Supplied records section start

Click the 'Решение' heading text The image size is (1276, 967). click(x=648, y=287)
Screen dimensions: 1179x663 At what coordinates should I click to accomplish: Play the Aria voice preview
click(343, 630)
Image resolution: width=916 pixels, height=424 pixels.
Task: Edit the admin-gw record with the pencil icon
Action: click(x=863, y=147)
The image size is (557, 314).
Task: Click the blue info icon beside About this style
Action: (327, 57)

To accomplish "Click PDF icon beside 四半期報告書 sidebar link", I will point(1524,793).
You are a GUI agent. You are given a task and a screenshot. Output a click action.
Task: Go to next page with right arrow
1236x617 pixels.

Supplied records section end

_Task brief_.
Output the line that contains "Task: Go to next page with right arrow", followed by every later line in the listing, with no line omitted and none added.

_Written answer_.
Task: Go to next page with right arrow
1236x617 pixels.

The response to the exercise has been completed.